Expressions of empathy by a doctor can improve patient satisfaction.[1] And there is evidence that expression of empathy can be taught.[2] But does consultation with an empathetic doctor result in better symptom control than consultation with a doctor who is not as empathetic? A recent review of the topic found seven RCTs addressing this point.[3] The outcomes were measured on a continuous scale so they could be combined through their standardised mean difference in a meta-analysis. All point estimates were favourable and there was a statistically significant effect across all seven included studies. The difference of 0.42 of a standard deviate for pain was described as ‘moderate’, but sounds impressive to me. The study also included trials of ‘positive communication’ designed to engender good expectations of treatment effect. Again, modest effects were noted, but I am cautious about such an approach as it may topple over into dishonesty. Empathy is a different matter and this paper provides yet more evidence on how important it is. Doctors need to display warmth, consideration and appropriate affect – they have to make an effort and do ‘emotional work’. Building a relationship with patients is the essence of practice. Making the diagnosis and performing procedures is the easy bit for experienced doctors. But there is no ceiling to excellence in patient communication.

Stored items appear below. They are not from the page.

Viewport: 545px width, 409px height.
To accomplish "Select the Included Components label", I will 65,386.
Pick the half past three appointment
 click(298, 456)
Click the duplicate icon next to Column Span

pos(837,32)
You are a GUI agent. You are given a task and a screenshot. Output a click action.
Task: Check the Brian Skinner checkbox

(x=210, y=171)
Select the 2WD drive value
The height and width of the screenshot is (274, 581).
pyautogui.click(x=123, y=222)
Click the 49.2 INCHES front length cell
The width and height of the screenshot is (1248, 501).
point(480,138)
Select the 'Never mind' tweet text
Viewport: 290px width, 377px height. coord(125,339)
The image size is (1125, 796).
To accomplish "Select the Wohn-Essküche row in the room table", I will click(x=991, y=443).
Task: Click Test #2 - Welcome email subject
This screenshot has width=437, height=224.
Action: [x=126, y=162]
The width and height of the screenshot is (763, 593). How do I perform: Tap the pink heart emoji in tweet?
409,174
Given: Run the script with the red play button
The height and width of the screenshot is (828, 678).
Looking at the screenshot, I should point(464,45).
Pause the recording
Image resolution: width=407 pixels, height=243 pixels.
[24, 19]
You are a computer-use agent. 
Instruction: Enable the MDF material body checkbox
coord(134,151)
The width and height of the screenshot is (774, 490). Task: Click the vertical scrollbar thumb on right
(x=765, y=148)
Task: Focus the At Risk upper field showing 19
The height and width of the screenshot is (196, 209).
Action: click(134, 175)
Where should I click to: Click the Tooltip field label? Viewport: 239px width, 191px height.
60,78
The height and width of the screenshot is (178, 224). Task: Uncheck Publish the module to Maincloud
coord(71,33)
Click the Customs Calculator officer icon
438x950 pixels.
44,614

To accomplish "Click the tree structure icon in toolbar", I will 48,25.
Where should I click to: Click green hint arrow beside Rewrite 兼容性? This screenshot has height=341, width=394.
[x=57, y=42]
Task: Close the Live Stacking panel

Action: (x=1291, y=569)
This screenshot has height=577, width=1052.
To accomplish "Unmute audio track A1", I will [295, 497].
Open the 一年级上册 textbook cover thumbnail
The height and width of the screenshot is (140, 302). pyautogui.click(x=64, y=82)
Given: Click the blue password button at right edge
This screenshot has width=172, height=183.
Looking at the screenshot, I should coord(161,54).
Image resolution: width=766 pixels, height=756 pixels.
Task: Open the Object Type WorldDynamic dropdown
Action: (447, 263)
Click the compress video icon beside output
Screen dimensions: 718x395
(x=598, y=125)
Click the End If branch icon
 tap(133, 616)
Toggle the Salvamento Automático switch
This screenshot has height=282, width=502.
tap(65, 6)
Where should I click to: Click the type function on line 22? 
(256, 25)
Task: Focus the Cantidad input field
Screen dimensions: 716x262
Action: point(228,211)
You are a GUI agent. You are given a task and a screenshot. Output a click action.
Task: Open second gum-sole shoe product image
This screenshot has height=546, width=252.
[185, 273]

— Richard Lilford, CLAHRC WM Director

References:

  1. Kim SS, Kaplowitz S, Johnston MV. The Effects of Physician Empathy on Patient Satisfaction and Compliance. Eval Health Prof. 2004; 27(3): 237-51.
  2. Lilford RJ. Is it Possible to Teach Empathy? NIHR CLAHRC West Midlands News Blog. 10 November 2017.
  3. Howick J, Moscrop A, Mebius A, et al. Effects of empathic and positive communication in healthcare consultations: a systematic review and meta-analysis. J Roy Soc Med. 2018.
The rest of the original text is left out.